In the Dungeons & Dragons fantasy role-playing game, the werewolf is a type of lycanthrope.

Publication history[edit]

The werewolf first appeared in the original Dungeons & Dragons "white box" set (1974)[1]

The werewolf appeared in the first edition of Advanced Dungeons & Dragons in the original Monster Manual (1977).[2] The werewolf appeared as a player character race in Dragon #24 (April 1979).

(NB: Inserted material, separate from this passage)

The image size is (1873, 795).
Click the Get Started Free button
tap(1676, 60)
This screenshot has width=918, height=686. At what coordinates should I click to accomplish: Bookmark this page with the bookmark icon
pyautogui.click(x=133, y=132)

The werewolf appeared in the Dungeons & Dragons Basic Set (1977,[3] 1981, 1983). The werewolf appeared in the Dungeons & Dragons Rules Cyclopedia (1991).[4] The werewolf appeared as a player character class in Night Howlers (1992).

The werewolf appeared in the second edition of Advanced Dungeons & Dragons in the Monstrous Compendium Volume One (1989),[5] and was reprinted in the Monstrous Manual (1993).[6]

The lycanthrope appeared as a creature template in the third edition Monster Manual (2000),[7] and in the 3.5 revised Monster Manual (2003), with the werewolf as a sample creature. The werewolf appeared as a player character race in Dragon #313 (November 2003).[8]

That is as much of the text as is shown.